#### REQUIREMENT
Transcribe each line below without altering anything.

(Items listed in a dataset)
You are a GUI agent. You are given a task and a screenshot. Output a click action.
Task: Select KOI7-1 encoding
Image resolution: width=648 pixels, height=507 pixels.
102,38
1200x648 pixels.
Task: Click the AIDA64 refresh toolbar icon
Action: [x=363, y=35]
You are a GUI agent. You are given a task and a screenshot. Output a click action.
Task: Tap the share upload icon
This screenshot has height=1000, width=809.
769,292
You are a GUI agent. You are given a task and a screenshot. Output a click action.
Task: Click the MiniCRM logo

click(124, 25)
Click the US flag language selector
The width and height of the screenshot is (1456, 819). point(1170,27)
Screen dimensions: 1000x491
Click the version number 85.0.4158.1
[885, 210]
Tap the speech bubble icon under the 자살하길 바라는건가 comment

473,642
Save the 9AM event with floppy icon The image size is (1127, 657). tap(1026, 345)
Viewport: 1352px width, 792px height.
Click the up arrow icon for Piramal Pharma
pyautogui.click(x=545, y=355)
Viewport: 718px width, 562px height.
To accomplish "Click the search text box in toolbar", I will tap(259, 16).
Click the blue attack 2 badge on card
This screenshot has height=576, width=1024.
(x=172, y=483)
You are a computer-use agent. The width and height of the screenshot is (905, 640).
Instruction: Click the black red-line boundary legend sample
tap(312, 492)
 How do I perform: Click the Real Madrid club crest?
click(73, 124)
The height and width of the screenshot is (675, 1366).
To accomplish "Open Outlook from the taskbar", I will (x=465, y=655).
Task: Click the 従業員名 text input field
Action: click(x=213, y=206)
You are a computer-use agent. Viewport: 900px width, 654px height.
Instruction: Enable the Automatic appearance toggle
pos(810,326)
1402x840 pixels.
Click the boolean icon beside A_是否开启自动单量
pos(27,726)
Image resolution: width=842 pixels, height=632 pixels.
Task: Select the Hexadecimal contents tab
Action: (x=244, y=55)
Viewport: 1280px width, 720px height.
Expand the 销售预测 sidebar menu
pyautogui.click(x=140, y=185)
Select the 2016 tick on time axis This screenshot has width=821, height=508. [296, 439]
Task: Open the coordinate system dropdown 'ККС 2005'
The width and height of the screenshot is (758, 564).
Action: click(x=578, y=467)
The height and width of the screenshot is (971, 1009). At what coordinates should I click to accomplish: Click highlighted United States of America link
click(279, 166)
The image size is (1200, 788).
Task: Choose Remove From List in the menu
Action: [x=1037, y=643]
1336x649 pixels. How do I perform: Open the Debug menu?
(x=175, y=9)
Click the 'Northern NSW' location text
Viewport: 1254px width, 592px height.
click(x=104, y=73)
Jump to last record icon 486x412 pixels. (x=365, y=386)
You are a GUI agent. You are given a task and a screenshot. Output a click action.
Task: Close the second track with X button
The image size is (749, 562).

#### OUTPUT OF THE EXERCISE
You are a GUI agent. You are given a task and a screenshot. Output a click action.
Task: Select KOI7-1 encoding
Image resolution: width=648 pixels, height=507 pixels.
102,38
1200x648 pixels.
Task: Click the AIDA64 refresh toolbar icon
Action: [x=363, y=35]
You are a GUI agent. You are given a task and a screenshot. Output a click action.
Task: Tap the share upload icon
This screenshot has height=1000, width=809.
769,292
You are a GUI agent. You are given a task and a screenshot. Output a click action.
Task: Click the MiniCRM logo

click(124, 25)
Click the US flag language selector
The width and height of the screenshot is (1456, 819). point(1170,27)
Screen dimensions: 1000x491
Click the version number 85.0.4158.1
[885, 210]
Tap the speech bubble icon under the 자살하길 바라는건가 comment

473,642
Save the 9AM event with floppy icon The image size is (1127, 657). tap(1026, 345)
Viewport: 1352px width, 792px height.
Click the up arrow icon for Piramal Pharma
pyautogui.click(x=545, y=355)
Viewport: 718px width, 562px height.
To accomplish "Click the search text box in toolbar", I will tap(259, 16).
Click the blue attack 2 badge on card
This screenshot has height=576, width=1024.
(x=172, y=483)
You are a computer-use agent. The width and height of the screenshot is (905, 640).
Instruction: Click the black red-line boundary legend sample
tap(312, 492)
 How do I perform: Click the Real Madrid club crest?
click(73, 124)
The height and width of the screenshot is (675, 1366).
To accomplish "Open Outlook from the taskbar", I will (x=465, y=655).
Task: Click the 従業員名 text input field
Action: click(x=213, y=206)
You are a computer-use agent. Viewport: 900px width, 654px height.
Instruction: Enable the Automatic appearance toggle
pos(810,326)
1402x840 pixels.
Click the boolean icon beside A_是否开启自动单量
pos(27,726)
Image resolution: width=842 pixels, height=632 pixels.
Task: Select the Hexadecimal contents tab
Action: (x=244, y=55)
Viewport: 1280px width, 720px height.
Expand the 销售预测 sidebar menu
pyautogui.click(x=140, y=185)
Select the 2016 tick on time axis This screenshot has width=821, height=508. [296, 439]
Task: Open the coordinate system dropdown 'ККС 2005'
The width and height of the screenshot is (758, 564).
Action: click(x=578, y=467)
The height and width of the screenshot is (971, 1009). At what coordinates should I click to accomplish: Click highlighted United States of America link
click(279, 166)
The image size is (1200, 788).
Task: Choose Remove From List in the menu
Action: [x=1037, y=643]
1336x649 pixels. How do I perform: Open the Debug menu?
(x=175, y=9)
Click the 'Northern NSW' location text
Viewport: 1254px width, 592px height.
click(x=104, y=73)
Jump to last record icon 486x412 pixels. (x=365, y=386)
You are a GUI agent. You are given a task and a screenshot. Output a click action.
Task: Close the second track with X button
The image size is (749, 562).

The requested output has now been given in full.